Casket or Coffin: What’s the Difference?

Are coffins and caskets the same thing? A look at coffin shapes and types of modern casket – and how to tell them apart

Last updated: 2 August 2019

casket with flowers an d people standing around

Photo by Rhodi Alers de Lopez on Unsplash

When you are arranging a funeral for your loved, you might find yourself having to choose between a casket or coffin.

Choosing a coffin is a basic part of funeral planning, and people usually consider a range of factors to help them decide.

Are coffins and caskets the same thing?

The words coffin and casket can both be used to describe a container for cremation or burial.

The only real difference between a coffin and a casket in the sense that most people tend to use the words, is the shape. A coffin’s shape is tapered along the lines of the human body’s typical proportions – wider at the top and narrow at the bottom, like a kite with six to eight edges. The shape of a casket is rectangular - it has a lid that can be half-opened to view the person at the service or wake.

But they both essentially have the same purpose – to place the body of the person who has died inside.

Why are we buried in coffins?

The earliest origin of the word coffin can be traced back to the Greek word kophonos meaning “basket”.

The practice dates back from Egyptian times when embalmed bodies were preserved in sarcophagus that was placed in the pyramids. As part of some funeral rituals, the ancient Celts also buried the bodies of the dead in coffins made from stone and natural materials.

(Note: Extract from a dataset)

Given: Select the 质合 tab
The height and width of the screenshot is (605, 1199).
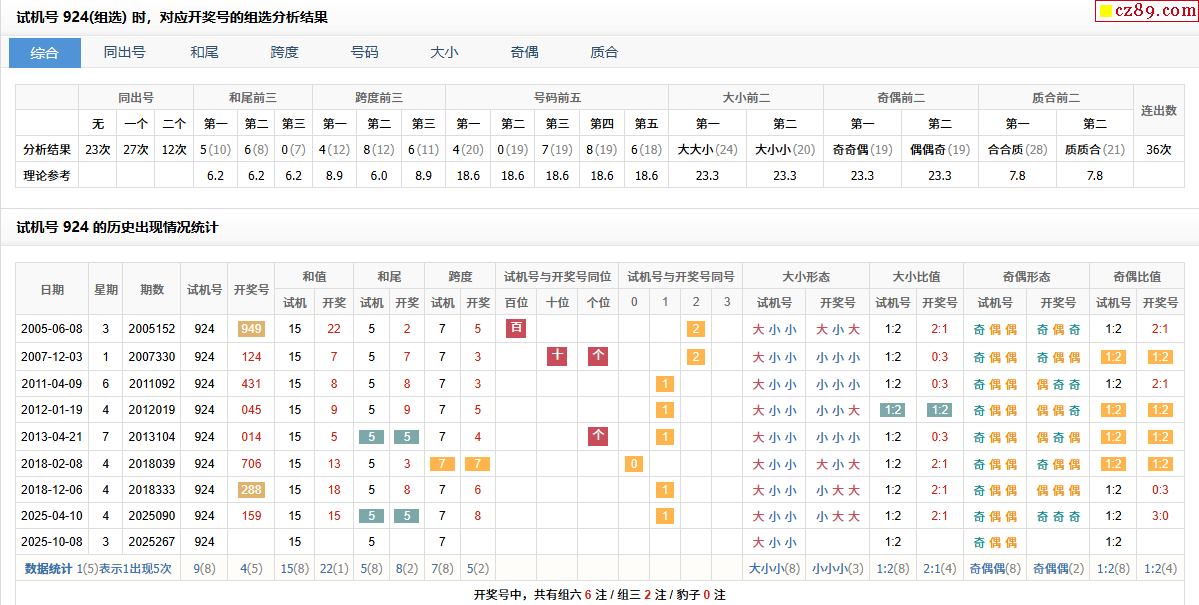Looking at the screenshot, I should [604, 53].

One of the reasons people started burying the dead was to preserve the body from decay, and also to protect it from wild animals or natural causes such as floods that could wash away the remains. Sturdy coffins were also believed to protect the dead.

What does a casket or coffin cost?

Coffins typically cost anything upwards of a few hundred pounds, and this depends on the design, material, fittings (handles, engravings) and degree of customisation.

Usually caskets are the most expensive option as they are bulkier and more elaborate than the standard coffin. They can cost upward of a thousand pounds depending on material, design and interiors.

Types of coffins

You may choose the style, design and type of coffin depending on its cost, material used, whether is environmentally friendly and to reflect the personality of your loved one.

From traditional coffins made from oak, pine or mahogany to crazy coffin designs that look like something else altogether, and there are some great alternative coffin designs, quirky artwork – and even sparkles. In short, there are numerous types of coffins to choose, as well as a range of fabrics and pillows to upholster the inside of the casket, if you choose.

Traditional coffins

The classic British coffin has a flat top, simple wooden or brass fittings and handles and is tapered from head to feet.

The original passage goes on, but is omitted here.